**** DATASET ****
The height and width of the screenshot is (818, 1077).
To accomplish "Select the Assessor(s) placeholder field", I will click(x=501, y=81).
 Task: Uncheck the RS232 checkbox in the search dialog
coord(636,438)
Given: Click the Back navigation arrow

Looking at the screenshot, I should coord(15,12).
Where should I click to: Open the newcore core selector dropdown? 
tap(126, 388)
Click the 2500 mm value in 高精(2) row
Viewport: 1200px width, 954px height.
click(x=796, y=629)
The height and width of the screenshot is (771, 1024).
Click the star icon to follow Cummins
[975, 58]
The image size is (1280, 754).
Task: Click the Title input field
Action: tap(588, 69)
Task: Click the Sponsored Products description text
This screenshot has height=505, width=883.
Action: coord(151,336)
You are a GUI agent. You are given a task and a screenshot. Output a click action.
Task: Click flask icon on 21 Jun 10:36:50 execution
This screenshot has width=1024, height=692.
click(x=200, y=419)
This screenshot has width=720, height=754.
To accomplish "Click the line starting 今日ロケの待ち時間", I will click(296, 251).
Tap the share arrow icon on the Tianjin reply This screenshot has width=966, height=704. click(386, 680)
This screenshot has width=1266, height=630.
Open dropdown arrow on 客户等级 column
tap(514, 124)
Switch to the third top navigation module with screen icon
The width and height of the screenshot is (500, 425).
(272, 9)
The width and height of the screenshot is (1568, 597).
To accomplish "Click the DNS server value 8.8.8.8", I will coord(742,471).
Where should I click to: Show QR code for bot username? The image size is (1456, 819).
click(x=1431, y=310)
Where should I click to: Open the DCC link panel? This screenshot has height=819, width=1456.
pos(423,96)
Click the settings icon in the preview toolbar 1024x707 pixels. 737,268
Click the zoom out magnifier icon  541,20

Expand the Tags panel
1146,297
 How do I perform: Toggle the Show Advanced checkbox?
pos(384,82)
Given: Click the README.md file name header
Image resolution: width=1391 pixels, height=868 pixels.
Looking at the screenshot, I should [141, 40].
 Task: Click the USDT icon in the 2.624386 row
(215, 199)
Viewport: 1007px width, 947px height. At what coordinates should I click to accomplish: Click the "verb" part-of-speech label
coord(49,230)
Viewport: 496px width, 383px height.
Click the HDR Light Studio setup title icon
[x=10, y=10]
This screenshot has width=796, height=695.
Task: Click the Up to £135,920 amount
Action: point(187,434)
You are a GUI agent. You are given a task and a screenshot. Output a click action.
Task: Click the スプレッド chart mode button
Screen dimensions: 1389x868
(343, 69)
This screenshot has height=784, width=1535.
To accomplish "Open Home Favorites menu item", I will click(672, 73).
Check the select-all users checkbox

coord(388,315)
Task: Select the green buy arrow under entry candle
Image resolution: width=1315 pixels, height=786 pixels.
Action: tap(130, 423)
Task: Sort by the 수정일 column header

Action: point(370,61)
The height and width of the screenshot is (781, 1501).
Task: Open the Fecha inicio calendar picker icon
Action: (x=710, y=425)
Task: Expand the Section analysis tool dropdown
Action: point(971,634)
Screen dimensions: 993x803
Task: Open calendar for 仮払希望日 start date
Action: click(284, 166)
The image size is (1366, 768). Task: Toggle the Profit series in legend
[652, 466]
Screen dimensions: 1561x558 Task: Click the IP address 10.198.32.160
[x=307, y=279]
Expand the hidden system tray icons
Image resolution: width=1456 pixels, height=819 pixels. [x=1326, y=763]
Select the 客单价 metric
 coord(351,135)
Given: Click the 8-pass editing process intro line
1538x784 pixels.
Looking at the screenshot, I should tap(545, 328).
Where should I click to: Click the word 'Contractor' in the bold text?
****
Copy all of the lines above without any changes.

The height and width of the screenshot is (818, 1077).
To accomplish "Select the Assessor(s) placeholder field", I will click(x=501, y=81).
 Task: Uncheck the RS232 checkbox in the search dialog
coord(636,438)
Given: Click the Back navigation arrow

Looking at the screenshot, I should coord(15,12).
Where should I click to: Open the newcore core selector dropdown? 
tap(126, 388)
Click the 2500 mm value in 高精(2) row
Viewport: 1200px width, 954px height.
click(x=796, y=629)
The height and width of the screenshot is (771, 1024).
Click the star icon to follow Cummins
[975, 58]
The image size is (1280, 754).
Task: Click the Title input field
Action: tap(588, 69)
Task: Click the Sponsored Products description text
This screenshot has height=505, width=883.
Action: coord(151,336)
You are a GUI agent. You are given a task and a screenshot. Output a click action.
Task: Click flask icon on 21 Jun 10:36:50 execution
This screenshot has width=1024, height=692.
click(x=200, y=419)
This screenshot has width=720, height=754.
To accomplish "Click the line starting 今日ロケの待ち時間", I will click(296, 251).
Tap the share arrow icon on the Tianjin reply This screenshot has width=966, height=704. click(386, 680)
This screenshot has width=1266, height=630.
Open dropdown arrow on 客户等级 column
tap(514, 124)
Switch to the third top navigation module with screen icon
The width and height of the screenshot is (500, 425).
(272, 9)
The width and height of the screenshot is (1568, 597).
To accomplish "Click the DNS server value 8.8.8.8", I will coord(742,471).
Where should I click to: Show QR code for bot username? The image size is (1456, 819).
click(x=1431, y=310)
Where should I click to: Open the DCC link panel? This screenshot has height=819, width=1456.
pos(423,96)
Click the settings icon in the preview toolbar 1024x707 pixels. 737,268
Click the zoom out magnifier icon  541,20

Expand the Tags panel
1146,297
 How do I perform: Toggle the Show Advanced checkbox?
pos(384,82)
Given: Click the README.md file name header
Image resolution: width=1391 pixels, height=868 pixels.
Looking at the screenshot, I should [141, 40].
 Task: Click the USDT icon in the 2.624386 row
(215, 199)
Viewport: 1007px width, 947px height. At what coordinates should I click to accomplish: Click the "verb" part-of-speech label
coord(49,230)
Viewport: 496px width, 383px height.
Click the HDR Light Studio setup title icon
[x=10, y=10]
This screenshot has width=796, height=695.
Task: Click the Up to £135,920 amount
Action: point(187,434)
You are a GUI agent. You are given a task and a screenshot. Output a click action.
Task: Click the スプレッド chart mode button
Screen dimensions: 1389x868
(343, 69)
This screenshot has height=784, width=1535.
To accomplish "Open Home Favorites menu item", I will click(672, 73).
Check the select-all users checkbox

coord(388,315)
Task: Select the green buy arrow under entry candle
Image resolution: width=1315 pixels, height=786 pixels.
Action: tap(130, 423)
Task: Sort by the 수정일 column header

Action: point(370,61)
The height and width of the screenshot is (781, 1501).
Task: Open the Fecha inicio calendar picker icon
Action: (x=710, y=425)
Task: Expand the Section analysis tool dropdown
Action: point(971,634)
Screen dimensions: 993x803
Task: Open calendar for 仮払希望日 start date
Action: click(284, 166)
The image size is (1366, 768). Task: Toggle the Profit series in legend
[652, 466]
Screen dimensions: 1561x558 Task: Click the IP address 10.198.32.160
[x=307, y=279]
Expand the hidden system tray icons
Image resolution: width=1456 pixels, height=819 pixels. [x=1326, y=763]
Select the 客单价 metric
 coord(351,135)
Given: Click the 8-pass editing process intro line
1538x784 pixels.
Looking at the screenshot, I should tap(545, 328).
Where should I click to: Click the word 'Contractor' in the bold text?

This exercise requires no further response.